All of which raises the other point. While talk of "World War 3" is facile, there is something to be said — possibly a great deal in fact — for geopolitical force majeur that we who benefit from it may not appreciate.
The "something" to be said is simply this: people believe in the American Peace. It may be hard to believe, given how much we meddle and how many tinpot dictators and authoritarian reptiles we've supported over the years, but so long as the world at large a) feels that on balance things are more peaceful this way, and b) doesn't want to shell out the considerable sums of money required to do it themselves instead, the American proposition — we'll build and maintain all the fleets if you let us put our thumb on the scales of the world economy — the status quo will have a broad base of default support.
The "possibly a great deal" to be said is less clear.
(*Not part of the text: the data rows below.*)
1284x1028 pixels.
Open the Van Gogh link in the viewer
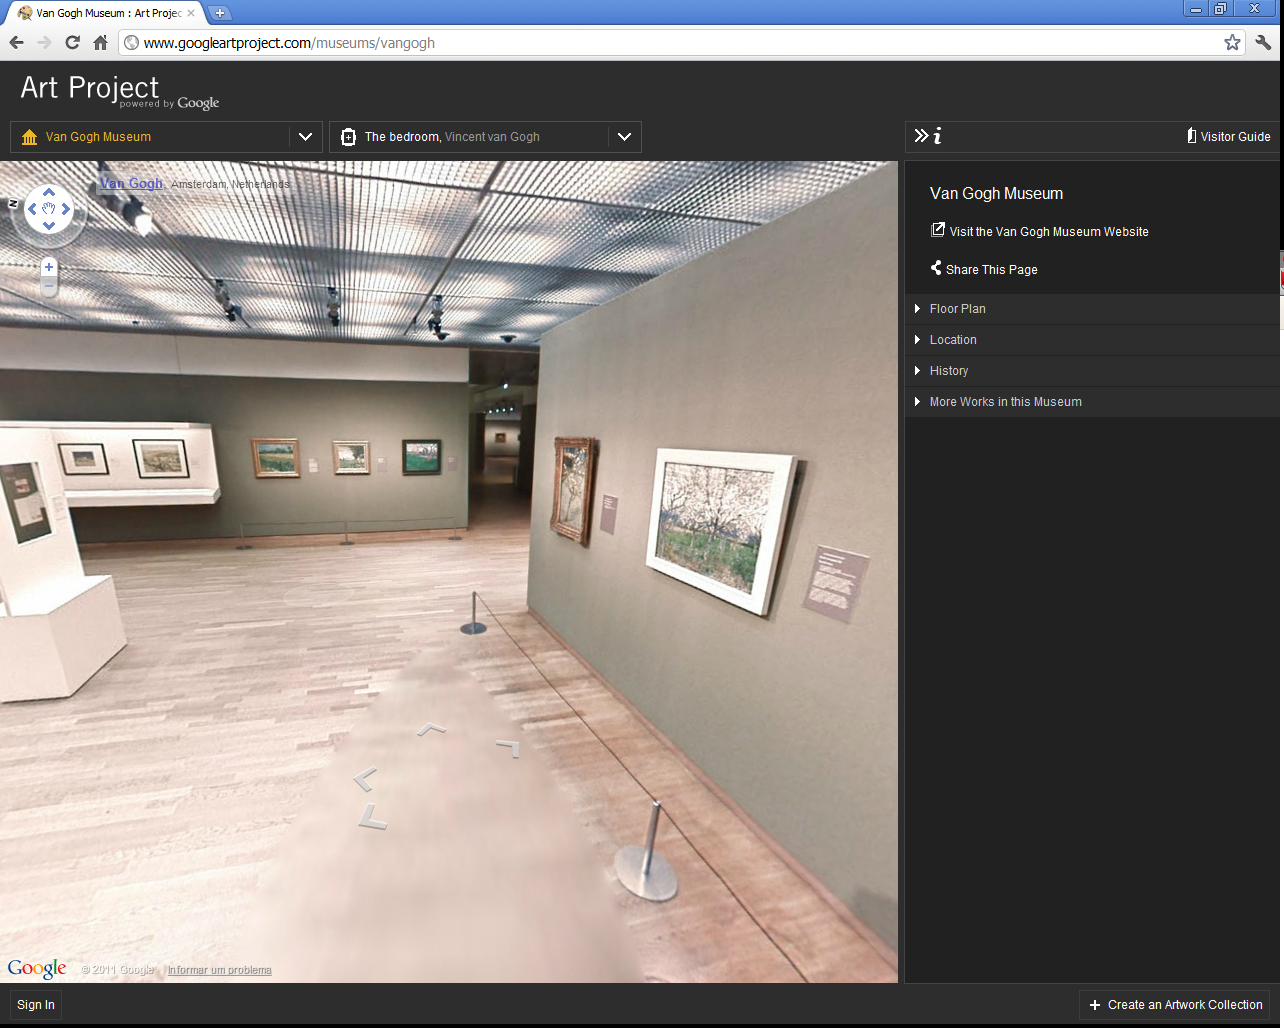[x=130, y=183]
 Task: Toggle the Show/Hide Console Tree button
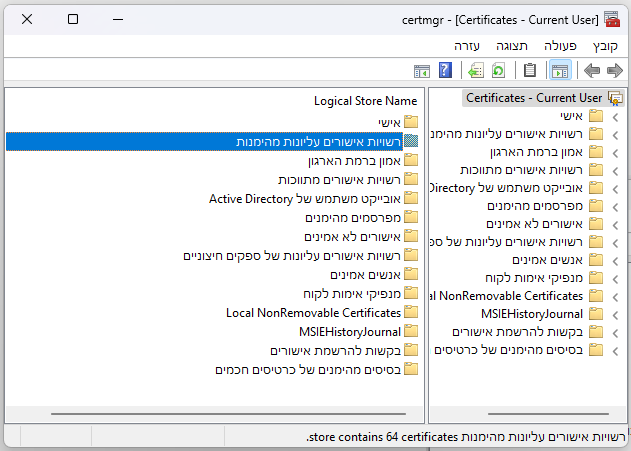(x=560, y=70)
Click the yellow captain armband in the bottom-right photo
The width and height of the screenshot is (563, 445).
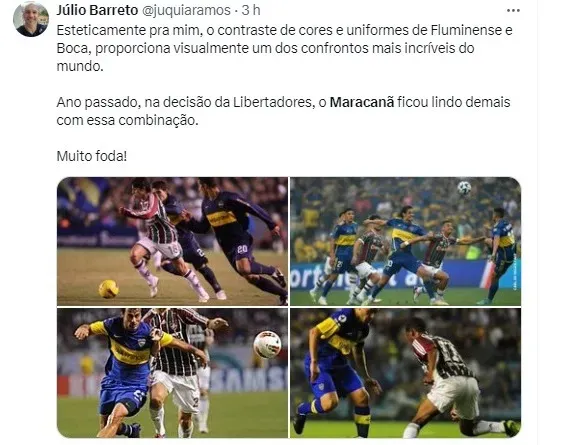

What if it's not a general world war we face but a world of constant, escalating, multilateral militarization, in which trade disputes that turn sour can also wind up turning violent, business everywhere has to be done in cash or not at all, and world travelers always have to watch their backs.
The World War 3 comparison is childish. It's what unimaginative American policy wonks think of when they try to imagine this hypothetical multipolar future, because the huge world wars of the last century are all they know anything about. But the truth is that we have no template for what the world would (or will) become after the end of the American regime — the one thing we can be assured of is that it will not look like anything we've ever seen before, or anything we can grasp, because the modern world has never operated under those principles.
The American empire did not appear out of nowhere, as some received idea that was imposed on humanity from on high by the jack-booted thugs of some repressive autocracy. It grew and emerged party as a consensual construct. It has benefited in no small part simply from our half-shrewd, half-opportunistic management of other people's massively catastrophic foolishness. And it provides many benefits to many people both in the US and throughout the world.
It's easy to pooh pooh all of it as just a veneer of security and tranquility over a mean and bloody world, but people value that a great deal. Don't forget who first observed: "...all experience hath shewn that mankind are more disposed to suffer, while evils are sufferable than to right themselves by abolishing the forms to which they are accustomed."
The American regime about which Michael Lind writes is the world to which we are all accustomed. Before we can persuade people in any large numbers that overthrowing it is an effort to which they should set their shoulders, it might help to understand what we're risking and what we intend to replace it with.